On Fri, Mar 18, 2016 at 4:03 PM, Richard Hipp <drh at sqlite.org> wrote:

> On 3/18/16, Igor Tandetnik <igor at tandetnik.org> wrote:
> > On 3/18/2016 4:40 PM, Keith Medcalf wrote:
> >> There is no such thing as "undefined behaviour".  The machine code does
> >> exactly what it is told to do
> >
> > But SQLite is not written in machine code. It is (largely) written in C.
>
> SQLite is written in C, but the focus of testing is the resulting
> machine code.  So, there is a point of view that says that it doesn't
> really matter if the C code is "undefined" or not.  What matters is
> whether or not the resulting machine code computes the correct answer.

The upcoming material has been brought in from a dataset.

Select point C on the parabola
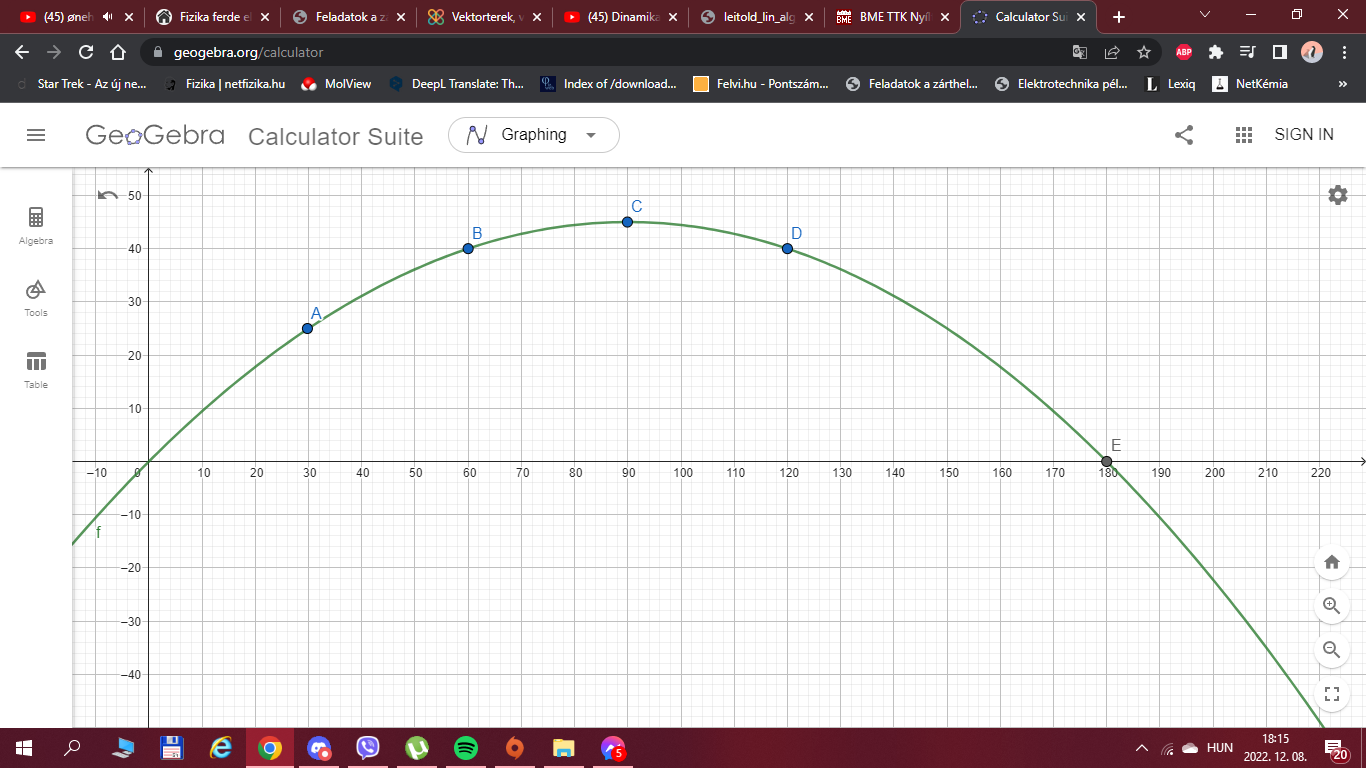This screenshot has height=768, width=1366. tap(627, 222)
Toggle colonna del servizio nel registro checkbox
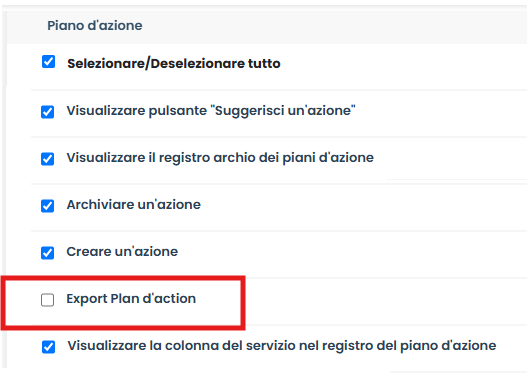This screenshot has width=527, height=381. pyautogui.click(x=48, y=347)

> That's what we test: does the machine code compute the correct answer.
>
> That said, we also do source-code validation on SQLite.  We work to
> make SQLite compile without warnings, we run it through static
> analyzers, and I address any "undefined behaviors" in the source code
> that John Regehr or others report.  SQLite contains thousands of
>

I'd rather have code that might use some "undefined behavior" and generates
the right answer than code that always conformed to defined behavior yet
was logically flawed. Mind you, I don't often have to worry about my code
being compiled in a huge number of environments.

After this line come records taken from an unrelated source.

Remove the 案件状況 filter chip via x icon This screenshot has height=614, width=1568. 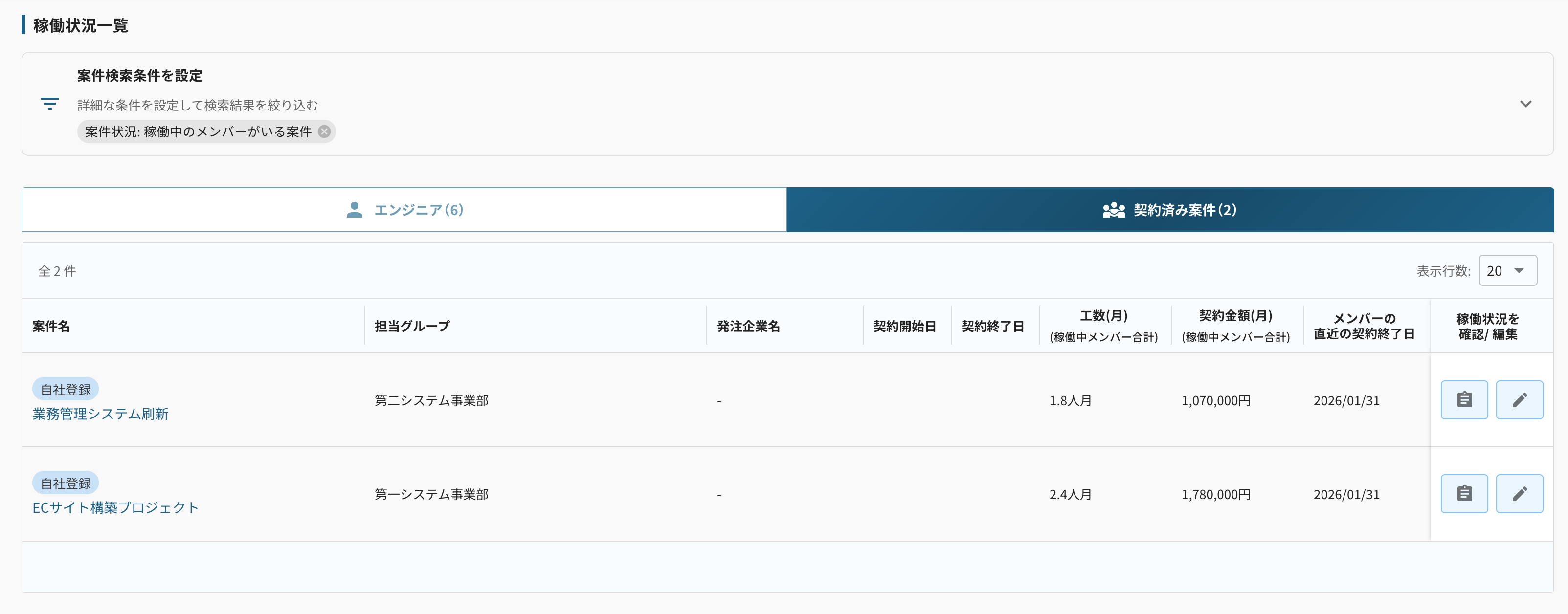324,132
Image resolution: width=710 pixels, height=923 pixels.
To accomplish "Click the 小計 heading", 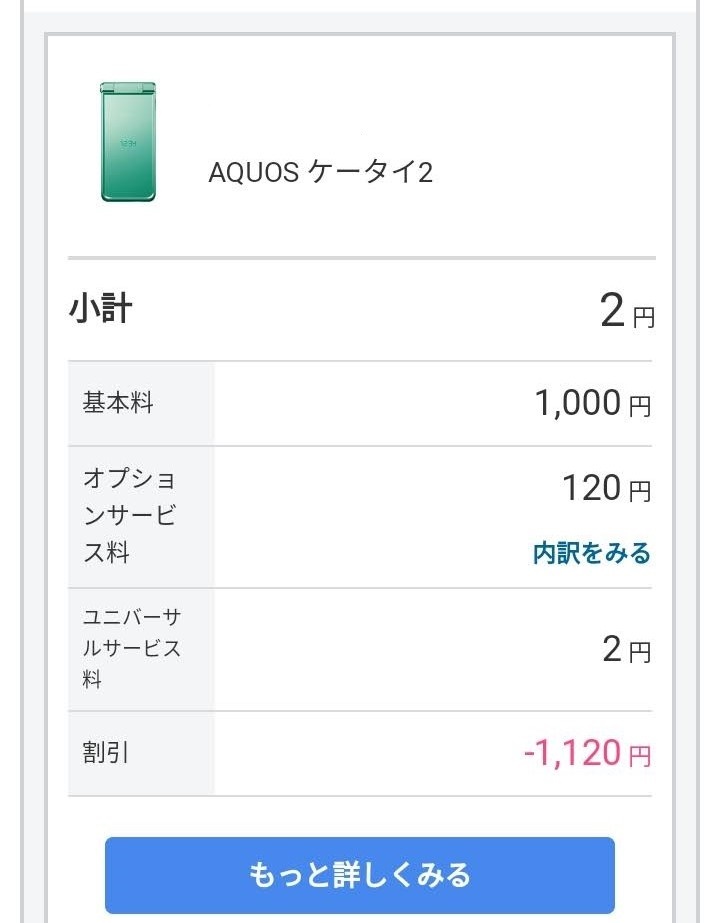I will tap(100, 309).
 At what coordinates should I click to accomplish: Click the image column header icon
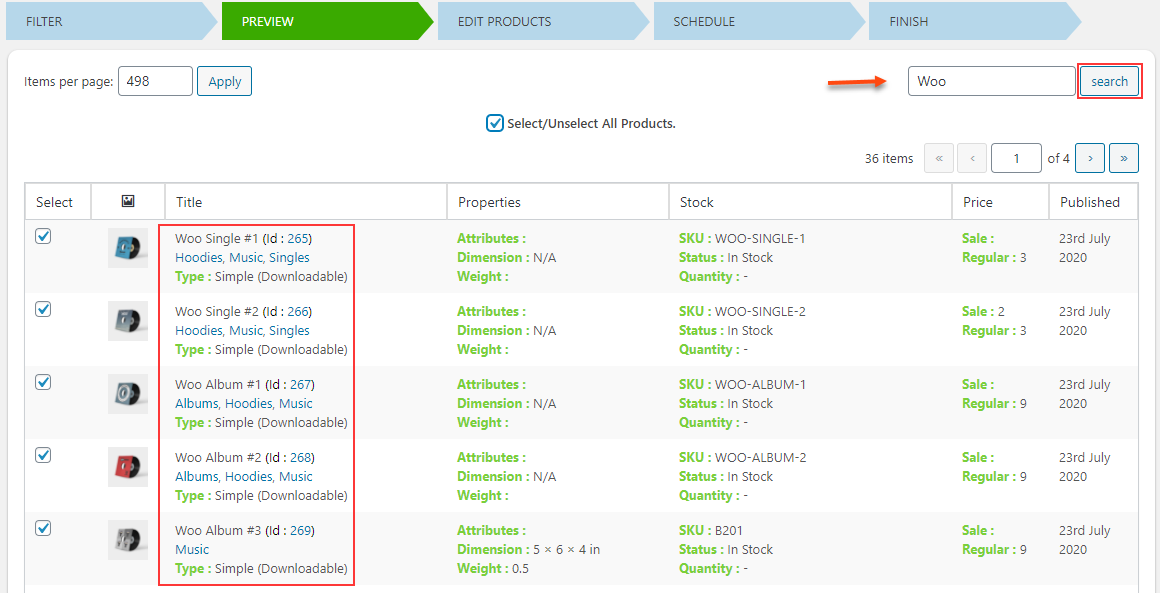pos(128,201)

Also, it seems a lot of people today are critical of programs that utilize
defined behavior in the context of the standard to which they were written,
but not to a later standard (such as ANSI C / C89 / C90 vs C99 or C11 or
whatever). It's great to conform to both when reasonable, but it may not
always be reasonable (as I can't necessarily conceive of every possibility).